> _TRY IT_: Up to and including the line with "Leveringsvoorwaarden (595, 2557)", please set down the entries below exactly, starting from the first line.

(Items from a dataset)
------------------------------------------------
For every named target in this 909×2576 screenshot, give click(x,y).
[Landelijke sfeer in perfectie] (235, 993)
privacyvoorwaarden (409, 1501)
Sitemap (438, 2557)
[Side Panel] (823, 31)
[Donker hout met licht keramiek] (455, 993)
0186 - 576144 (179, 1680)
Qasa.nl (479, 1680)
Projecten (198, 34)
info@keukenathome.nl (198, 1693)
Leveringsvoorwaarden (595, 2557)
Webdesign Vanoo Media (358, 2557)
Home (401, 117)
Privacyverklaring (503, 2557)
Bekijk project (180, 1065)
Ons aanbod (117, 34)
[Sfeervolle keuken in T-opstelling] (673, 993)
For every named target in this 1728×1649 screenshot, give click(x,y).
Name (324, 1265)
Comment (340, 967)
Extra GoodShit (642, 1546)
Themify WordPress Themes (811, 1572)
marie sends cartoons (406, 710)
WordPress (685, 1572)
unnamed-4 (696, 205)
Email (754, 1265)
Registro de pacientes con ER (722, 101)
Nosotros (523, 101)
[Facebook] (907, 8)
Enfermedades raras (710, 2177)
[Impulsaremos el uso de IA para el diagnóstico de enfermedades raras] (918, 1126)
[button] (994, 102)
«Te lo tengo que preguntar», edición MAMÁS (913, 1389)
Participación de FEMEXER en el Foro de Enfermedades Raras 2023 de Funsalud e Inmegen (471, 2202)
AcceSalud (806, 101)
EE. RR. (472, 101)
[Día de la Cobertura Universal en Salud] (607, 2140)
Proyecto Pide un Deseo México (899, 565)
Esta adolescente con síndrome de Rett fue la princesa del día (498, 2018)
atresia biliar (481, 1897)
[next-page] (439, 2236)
------------------------------------------------
> _SOLUTION TO THIS EXERCISE_:
For every named target in this 909×2576 screenshot, give click(x,y).
[Landelijke sfeer in perfectie] (235, 993)
privacyvoorwaarden (409, 1501)
Sitemap (438, 2557)
[Side Panel] (823, 31)
[Donker hout met licht keramiek] (455, 993)
0186 - 576144 (179, 1680)
Qasa.nl (479, 1680)
Projecten (198, 34)
info@keukenathome.nl (198, 1693)
Leveringsvoorwaarden (595, 2557)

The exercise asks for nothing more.